How to Work with XML Processing in .NET
XLSX files store their data in XML parts inside an OPC ZIP package. Aspose.Cells FOSS for .NET processes these through four XML mapper classes: WorkbookXmlMapper, WorksheetXmlMapper, SharedStringTableXmlMapper, and StylesheetXmlMapper. Understanding these classes helps you diagnose parsing failures and correctly configure fault-tolerant loading. Install with dotnet add package Aspose.Cells_FOSS.
Step-by-Step Guide
Step 1: Install the Package
dotnet add package Aspose.Cells_FOSSStep 2: Import the Namespace
using Aspose.Cells_FOSS;Step 3: Understand the XML Mapper Responsibilities
Each mapper handles one XML part of the XLSX structure:
| Mapper | XML Part | Handles |
|---|---|---|
WorkbookXmlMapper | xl/workbook.xml | Workbook metadata, sheet list, defined names |
WorksheetXmlMapper | xl/worksheets/sheetN.xml | Cell data, formulas, hyperlinks, validations, conditional formats |
SharedStringTableXmlMapper | xl/sharedStrings.xml | De-duplicated string values |
StylesheetXmlMapper | xl/styles.xml | Cell styles, fonts, fills, borders |
These mappers are invoked automatically during Workbook construction and Save(). You do not instantiate them directly in application code.

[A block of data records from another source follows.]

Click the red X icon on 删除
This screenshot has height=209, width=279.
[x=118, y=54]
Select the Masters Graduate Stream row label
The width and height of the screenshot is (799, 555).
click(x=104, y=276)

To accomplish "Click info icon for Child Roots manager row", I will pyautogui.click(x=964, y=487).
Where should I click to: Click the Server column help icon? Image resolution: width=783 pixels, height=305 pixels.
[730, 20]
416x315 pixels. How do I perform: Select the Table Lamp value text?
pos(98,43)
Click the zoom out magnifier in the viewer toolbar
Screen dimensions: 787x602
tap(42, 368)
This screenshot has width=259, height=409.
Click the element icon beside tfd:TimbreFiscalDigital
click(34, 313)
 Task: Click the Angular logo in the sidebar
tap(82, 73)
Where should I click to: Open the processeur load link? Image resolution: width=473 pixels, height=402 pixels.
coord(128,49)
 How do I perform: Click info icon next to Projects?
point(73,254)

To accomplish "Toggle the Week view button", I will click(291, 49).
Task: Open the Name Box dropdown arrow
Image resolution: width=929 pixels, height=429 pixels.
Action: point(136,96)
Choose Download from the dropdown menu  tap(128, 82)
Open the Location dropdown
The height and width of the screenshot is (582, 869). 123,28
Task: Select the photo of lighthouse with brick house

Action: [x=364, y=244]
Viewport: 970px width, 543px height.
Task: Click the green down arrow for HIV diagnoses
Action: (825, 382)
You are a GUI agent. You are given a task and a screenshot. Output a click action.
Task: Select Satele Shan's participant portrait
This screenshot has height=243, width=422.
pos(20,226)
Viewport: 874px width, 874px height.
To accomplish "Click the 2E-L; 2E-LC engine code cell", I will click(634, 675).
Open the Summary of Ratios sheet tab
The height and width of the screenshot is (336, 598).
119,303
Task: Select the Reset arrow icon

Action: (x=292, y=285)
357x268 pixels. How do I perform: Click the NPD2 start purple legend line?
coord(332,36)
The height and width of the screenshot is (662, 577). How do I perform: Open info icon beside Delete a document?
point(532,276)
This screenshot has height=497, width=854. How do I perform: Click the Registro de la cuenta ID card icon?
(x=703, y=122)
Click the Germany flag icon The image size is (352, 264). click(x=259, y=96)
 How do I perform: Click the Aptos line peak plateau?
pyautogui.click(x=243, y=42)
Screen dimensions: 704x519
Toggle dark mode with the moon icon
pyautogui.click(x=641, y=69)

Step 4: Handle XmlParsingException
XmlParsingException is thrown when a mapper encounters malformed XML that cannot be repaired. Enable TryRepairXml = true in LoadOptions to activate the mapper’s fault-tolerant parsing path.
using Aspose.Cells_FOSS;
var opts = new LoadOptions
{
TryRepairPackage = true,
TryRepairXml = true,
};
try
{
var wb = new Workbook("malformed.xlsx", opts);
Console.WriteLine("Loaded: " + wb.Worksheets.Count + " sheet(s)");
var diag = wb.LoadDiagnostics;
if (diag.HasRepairs)
Console.WriteLine("XML repairs applied. Data loss risk: " + diag.HasDataLossRisk);
}
catch (XmlParsingException ex)
{
Console.WriteLine("Unrecoverable XML error: " + ex.Message);
}
catch (WorkbookLoadException ex)
{
Console.WriteLine("Load failed: " + ex.Message);
}Step 5: Use LoadDiagnostics to Identify XML Issues
After a successful load, check LoadDiagnostics.Issues for DiagnosticEntry records to understand which XML repairs were applied and whether any resulted in data loss.
using Aspose.Cells_FOSS;
var opts = new LoadOptions { TryRepairXml = true };
var wb = new Workbook("file.xlsx", opts);
var diag = wb.LoadDiagnostics;
foreach (var entry in diag.Issues)
{
Console.WriteLine($"[{entry.Severity}] {entry.Code}");
Console.WriteLine($" Message: {entry.Message}");
Console.WriteLine($" RepairApplied: {entry.RepairApplied} DataLossRisk: {entry.DataLossRisk}");
}Common Issues and Fixes
XmlParsingException even with TryRepairXml = true.
The XML is so malformed that the fault-tolerant parser cannot recover it. This can happen with files created by non-standard tools that produce syntactically invalid XML. There is no recovery path for these files.
Styles are missing after load.
The StylesheetXmlMapper may have encountered a corrupt xl/styles.xml. Check LoadDiagnostics.Issues for entries with code related to styles, and DataLossRisk = true for affected cells.
Shared strings appear as empty cells.
A corrupt xl/sharedStrings.xml can cause cells that reference the shared string table to render as empty. Enable TryRepairXml to attempt recovery.
Frequently Asked Questions
Can I implement a custom XML mapper?
No. The XML mapper classes are sealed internal infrastructure and are not designed for extension.
Why is the SharedStringTableXmlMapper separate?
The OOXML specification separates repeated string values into a shared string table to reduce file size. The mapper handles reading and writing this table independently from cell data.
Does TryRepairXml fix all XML parsing issues?
TryRepairXml handles recoverable errors such as unclosed elements, missing namespaces, and truncated attribute values. Structurally valid but semantically inconsistent XML (e.g. formula tokens referencing non-existent cells) will still parse without error.